The federal income tax can be significantly reduced by availing the tax credit for each child below seventeen years of age. The qualification of the child will be tested on six parameters namely age, relationship with tax payer, dependent, support, residence and citizenship. The relationship with the child for the credit has to be established as per the qualification criteria.
The child can be the taxpayer’s daughter, son, foster child, stepchild, sister, stepsister, brother, stepbrother or a descendent of aforesaid individuals which means niece, nephew or grandchildren. Adopted child who has been legally placed with the taxpayer for lawful adoption is also considered one’s own child. The child under no circumstance should provide more than half of his own support.
Child Tax Credit will automatically flow once the taxpayer claims the child as dependent in the federal tax return. The citizenship criteria entails that the dependent should be a US national, citizen or resident alien. The child must have stayed with the payer for more than half of the taxpaying year. IRS Publication 972 allows for some exceptions.

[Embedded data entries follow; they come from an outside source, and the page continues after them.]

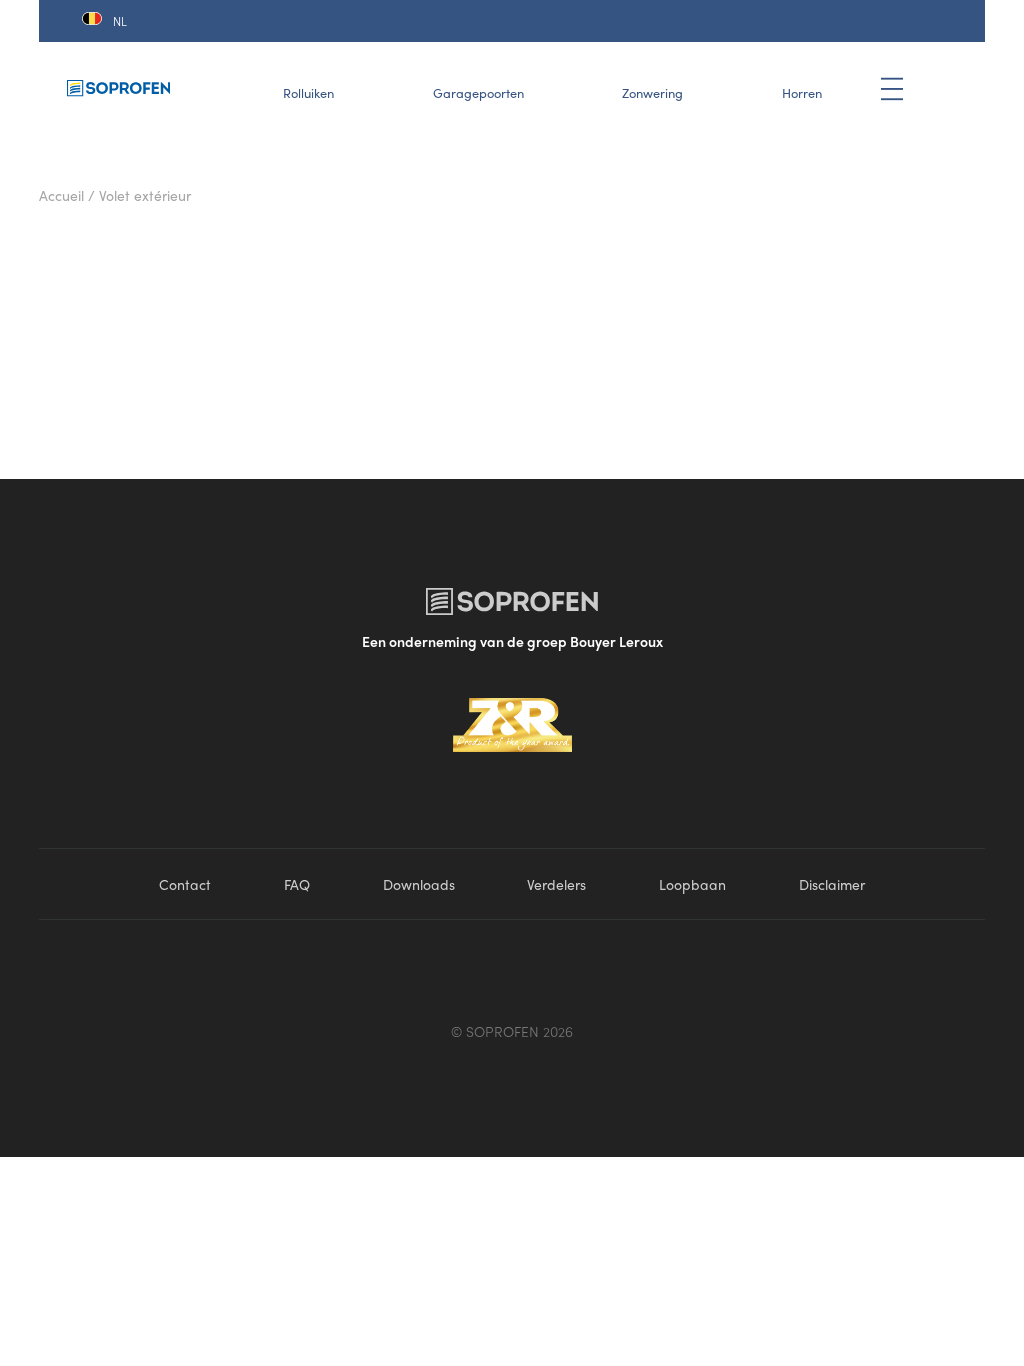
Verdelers (556, 884)
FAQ (297, 884)
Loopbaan (692, 884)
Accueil (61, 195)
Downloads (419, 884)
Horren (802, 92)
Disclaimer (832, 884)
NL (120, 21)
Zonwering (652, 92)
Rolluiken (308, 92)
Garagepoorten (478, 92)
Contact (185, 884)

The credit gets limited when the modified adjusted gross income of taxpayer exceeds a stipulated amount. This amount is dependent on the filing status. Married taxpayers experience the phase out at $110,000 when joint return is filed, and at $55,000 in the event of separate filing. General taxpayers find this phase out beginning at $75,000. The child tax credit is limited by the income tax amount owed along with any alternative minimum tax owed. If the child tax credit amount exceeds the income tax owed, one can claim additional child tax credit.